# DOCUMENT EXCERPT start

A Note on

Phrase Sets for Evaluating Text Entry Techniques

I. Scott MacKenzie

Dept. of Computer Science

York University

Toronto, Ontario, Canada M3J 1P3

smackenzie@acm.org

Posted: 17-May-01
Updated: 3-Sep-02

Background

In evaluations of text entry methods, participants are typically asked to input text using the technique under investigation. Evaluations are often comparative, pitting one technique against another. The experimental software typically presents participants with phrases of text to enter. This research note examines issues pertaining to the phrase sets used in the evaluation.

Procedure for Text Entry Evaluations

Experimental research has serveral desireable properties, including internal validity and external validity. Internal validity implies that the controlled variables actually produced the effects observed, while external validity means the results are generalizable to other subjects and situations. This seems simple enough, however, there is a tension between these properties in that attenting too strickly to one tends to compromise the other. This research note pertains to one such point of tension in research on text entry methods: the text entered by the participants.

Text entry research typically pits one entry method against another. Thus, “entry method” is the controlled variable, and it is manipulated over two or more levels, for example, Multitap vs. Letterwise in an experiment comparing text entry techniques for mobile phones [1], or Qwerty vs. Opti in an experiment comparing soft keyboard layouts [2].

Allowing participants to freely enter “whatever comes to mind” seems desireable, since this mimicks typical usage (i.e., the results are generalizable). Although of unquestionable merit in gauging the overall usability of a system or implementation, such methodology is fraught with problems. Because the procedure lacks control, the measurements include spurious behaviours, such as pondering or secondary tasks.

Evaluations of an interaction technique usually focus on performance measures (speed, accuracy, and learning trends), and, therefore, are better served through controlled experiments. For this reason, the preferred procedure is to present participants with pre-selected phrases of text. Phrases are retrieved randomly from a set and are presented to participants one by one to enter.

Participants enter each phrase using the technique under investigation, while the experimental software collects low-level data on participant actions. The raw measurements usually consist of timestamps and the coincident characters or key codes. These data are used to calculate dependent measures such as speed (in words per minute) and accuracy (percentage of characters in error, see [4]).

Creating a Phrase Set

One of the first issues to consider in designing a text entry evaluation is the phrase set. The goal is to use phrases that are moderate in length, easy to remember, and with letter frequencies typical of the target language.

# DOCUMENT EXCERPT end
# MATERIAL PROVIDED start

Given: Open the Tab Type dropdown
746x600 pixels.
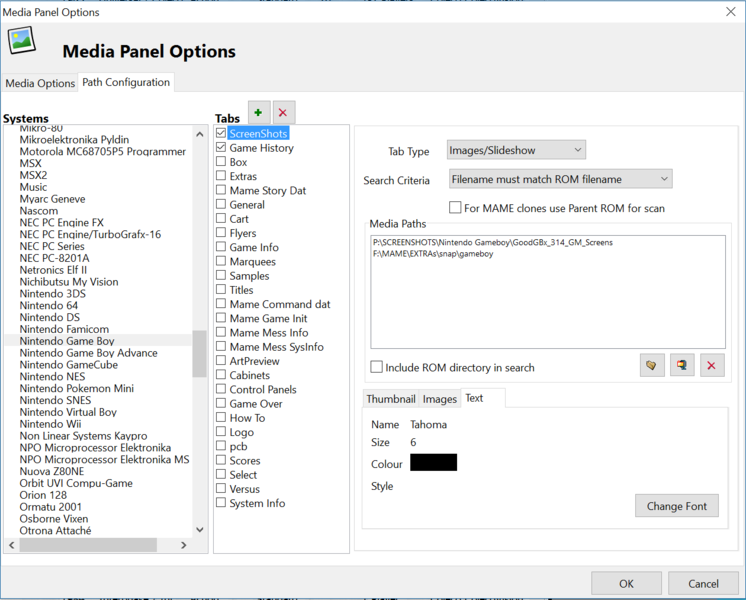Looking at the screenshot, I should click(x=516, y=150).
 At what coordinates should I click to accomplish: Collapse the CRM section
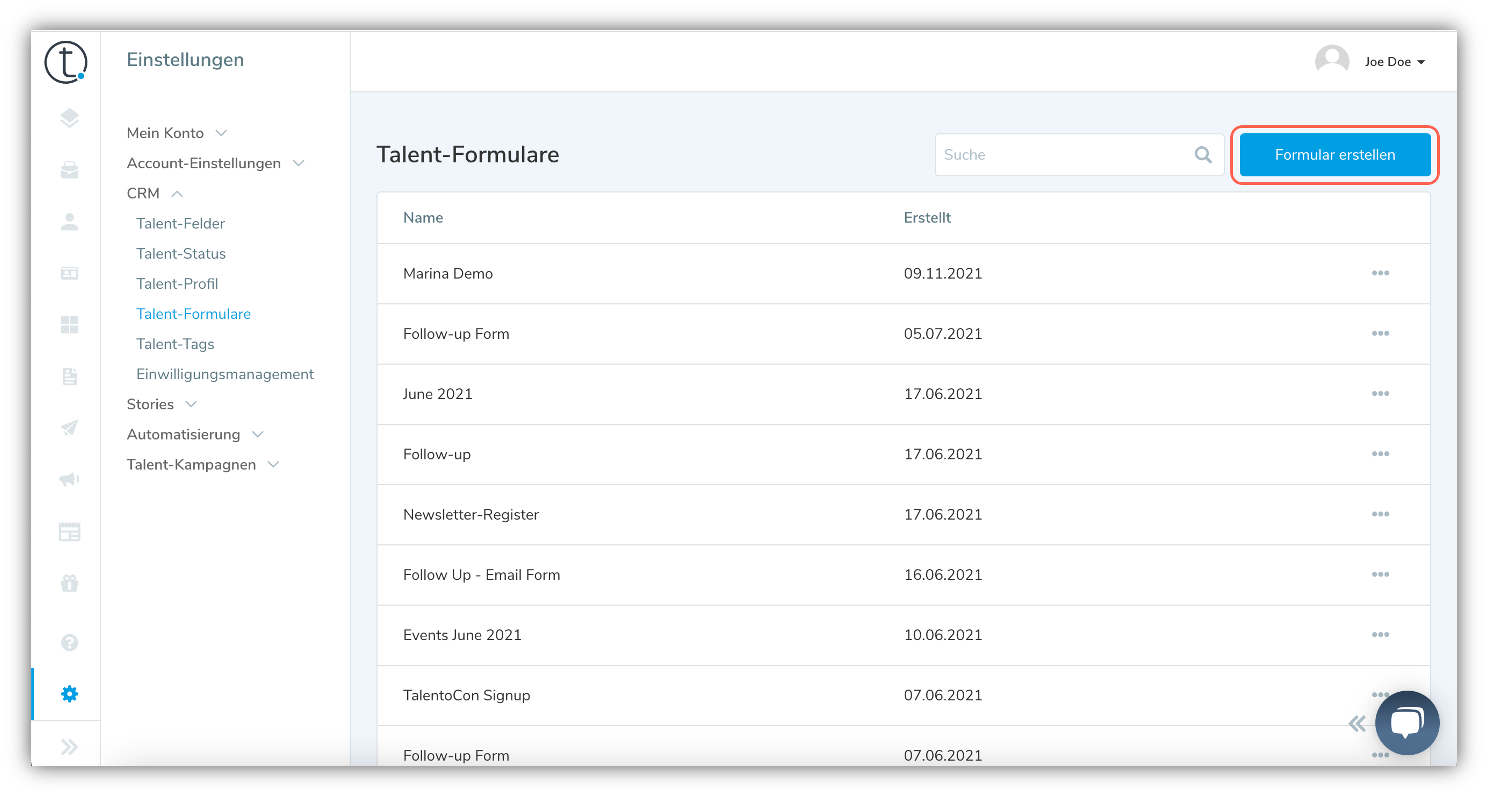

# MATERIAL PROVIDED end

#### [SHORT TASK]
Transcribe the passage from the phrase-set note above, starting with "Text entry research" and going on through "or secondary tasks.".

#### [ANSWER BELOW]
Text entry research typically pits one entry method against another. Thus, “entry method” is the controlled variable, and it is manipulated over two or more levels, for example, Multitap vs. Letterwise in an experiment comparing text entry techniques for mobile phones [1], or Qwerty vs. Opti in an experiment comparing soft keyboard layouts [2].

Allowing participants to freely enter “whatever comes to mind” seems desireable, since this mimicks typical usage (i.e., the results are generalizable). Although of unquestionable merit in gauging the overall usability of a system or implementation, such methodology is fraught with problems. Because the procedure lacks control, the measurements include spurious behaviours, such as pondering or secondary tasks.